───── Input rows

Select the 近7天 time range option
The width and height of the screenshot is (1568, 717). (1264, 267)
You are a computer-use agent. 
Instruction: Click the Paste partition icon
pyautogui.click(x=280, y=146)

──────────

→ **What you will do**
Rewrite the stretch of data from the line containing "You are a computer-use agent." through the end of the data, putting "button" in place of "icon" and changing nothing else.

→ **Expected answer**
You are a computer-use agent. 
Instruction: Click the Paste partition button
pyautogui.click(x=280, y=146)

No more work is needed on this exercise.